-- Start Source excerpt --

2. Framework
In order to breathe life into your communion with Christ, you must start that long journey of conditioning your mind to think in a biblical frame of reference. Don’t plan on arriving at some destination; explore the territory and discover the delights of God long hidden from you by your own sin nature.
The first step is learning to purge yourself of heathen elements. We could spend years explaining it, but the Western world in general, and America in particular, still carries the legacy of Enlightenment ideals, and this philosophical orientation is not from the Bible. Rather, it is the combined influences from the Greco-Roman Civilization, and the Germanic tribal mythology of Medieval Europe — both pagan and anti-biblical. If you are going to understand Biblical Law, you must vow to ditch the whole range of anti-Christian philosophical roots of Western Civilization. It has fed you the wrong instincts from the start, and will only cause you much pain and needless misery as you try to serve God according to heathen values.
The proper frame of reference is Ancient Near Eastern tribal feudalism and its mystical approach. This is not just packaging; this is a very critical element in God’s revelation. This is part of the Law of God itself. Creation itself is feudal and covenantal. Nothing God said or did then, nor says or does today, takes place outside of this frame of reference. Everyone serves someone; everyone on earth is personal property of one deity or another, and are bound by whatever covenant applies.
Did you know that the notion of Satan in rebellion does not come from the Bible, but from Zoroastrian religion? Satan did rebel, as we learn from Old Testament prophecy, but that was quashed and Satan was demoted, confined to a service he does not like. All of that happened before the Garden, say the prophets (Isaiah 14, Ezekiel 28). He was the “covering cherub” of God’s Presence, but violated the nature of his position. What we see Satan doing in the Garden as the Serpent is his new mission. He now serves as God’s Jailer.
In the ancient Hebrew thinking, that is more than your local county sheriff’s job. For the Hebrews, every sheikh had a left-hand man who handled his wrath. This high-ranking servant commanded a guard force that maintained a punitive control over those under the sheikh’s wrath. The people in the sheikh’s household who failed him were turned over to this left-hand man to abuse and enslave. It wasn’t mere confinement, but something akin to slavery. All their productivity was consumed by the Jailer; it was how he made his living. It was his job to snoop and spy on folks to make sure they were obeying the sheikh, and to accuse them before the sheikh when he caught them being naughty. Anyone who truly loved the sheikh was protected from these accusations; they did not fall under the authority of the Jailer.

-- End Source excerpt --
-- Start Given information --

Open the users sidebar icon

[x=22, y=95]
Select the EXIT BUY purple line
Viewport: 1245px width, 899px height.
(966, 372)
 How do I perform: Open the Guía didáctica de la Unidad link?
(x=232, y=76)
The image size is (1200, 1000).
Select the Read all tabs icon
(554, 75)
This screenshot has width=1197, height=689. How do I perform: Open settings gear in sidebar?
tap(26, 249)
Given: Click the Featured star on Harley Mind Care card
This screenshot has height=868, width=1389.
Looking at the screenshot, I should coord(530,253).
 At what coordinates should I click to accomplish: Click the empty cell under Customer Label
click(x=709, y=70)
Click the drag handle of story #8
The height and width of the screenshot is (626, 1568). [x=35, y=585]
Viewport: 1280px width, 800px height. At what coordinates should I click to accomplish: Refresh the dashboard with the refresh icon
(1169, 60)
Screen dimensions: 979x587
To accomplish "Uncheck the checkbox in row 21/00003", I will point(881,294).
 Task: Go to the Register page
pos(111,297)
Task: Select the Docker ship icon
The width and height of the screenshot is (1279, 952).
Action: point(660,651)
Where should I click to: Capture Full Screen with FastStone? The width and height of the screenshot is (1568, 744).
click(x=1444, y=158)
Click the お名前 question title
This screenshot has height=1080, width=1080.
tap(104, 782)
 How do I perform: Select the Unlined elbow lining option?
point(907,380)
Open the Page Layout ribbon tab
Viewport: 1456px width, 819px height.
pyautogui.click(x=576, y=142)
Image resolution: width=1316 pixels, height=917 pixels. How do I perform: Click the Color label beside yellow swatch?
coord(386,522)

-- End Given information --

*Requirement 1*
Rewrite the text on a biblical frame of reference from "The first step" to "to heathen values.", swapping "Greco-Roman Civilization" for "Classical Civilization".
*Requirement 2*
Can you extend the text on a biblical frame of reference with what would come next?
None of the lines have any bearing on the work here.

*Expected output 1*
The first step is learning to purge yourself of heathen elements. We could spend years explaining it, but the Western world in general, and America in particular, still carries the legacy of Enlightenment ideals, and this philosophical orientation is not from the Bible. Rather, it is the combined influences from the Classical Civilization, and the Germanic tribal mythology of Medieval Europe — both pagan and anti-biblical. If you are going to understand Biblical Law, you must vow to ditch the whole range of anti-Christian philosophical roots of Western Civilization. It has fed you the wrong instincts from the start, and will only cause you much pain and needless misery as you try to serve God according to heathen values.

*Expected output 2*
So it is with Biblical Law. Christ has clearly defined in His Person and in His teachings what it means to obey, to be on the good side of our divine Lord. This limits the authority of the Devil in our lives. And how many Christians do you know who don’t understand this situation? How many of them labor endlessly for things they cannot keep because they belong to the Devil? The Devil is not God’s enemy; he is our enemy. He is not a competitor for Christ. Jesus has unlimited authority over Satan and his demons. You have divine moral authority you can use over Satan, too, but it doesn’t work the way most Charismatics teach it. Your authority rests not on spouting magic spells about the Blood of Jesus, but on your heart-led embrace of Jesus’ teaching. This is the Covenant of Christ.
Clearly that’s not just mechanical obedience. Such is not a bad place to be, if you don’t mind being treated as a slave or servant in God’s household. But real authority is vested only in the divine family. Your authority over Satan rests on a child’s delight in the Father. The Father reciprocates that delight. He is not a legalist as the Talmud alleges, but it is all very personal and full of favoritism. It takes a lot wilful disobedience to irritate God enough to be turned over to Satan. That shouldn’t encourage you to push your luck, so to speak, but should make you feel safe when you inevitably miscalculate in your obedience. It’s not a question of performance, but a heart-led desire to please Him.
The whole idea is that you learn to identify with God and His agenda. It sounds slavish to our Western ears, but this is how reality actually works. Satan is no legalist, either, but he does like making us think legalistically. That’s where he makes the most profit from us. Anything different from what God revealed will do the trick, so he offers all different flavors of deception to appeal to every perverted taste. And his lawful dominance in our lives operates on a sliding scale; the more we violate the Covenant, the more authority we give Satan.
But God also has a right-hand man: His Son. And for every worry we might have about Satan, we have even bigger joy at walking in fellowship with Christ. The whole point is to be more than friends — a genuine adopted brother or sister of Jesus. Biblical Law is making yourself hard to distinguish from Him. That’s what it means to do things “in His name.” We are all handed feudal missions of service, feudal domains under the Father’s authority. We are His vassals, His loyal family. We don’t seek fairness, but privilege. Yet our greatest benefit is when those privileges are shared with others. We want the whole thing to grow; it is not a limited supply. Rather, it amplifies exponentially as it is shared with others. So we aren’t competitive against each other, but against the Devil.
And Creation is our ally. It cries out longingly for us to recognize our divine heritage and seize the privileges of the Kingdom. That’s what Biblical Law is all about.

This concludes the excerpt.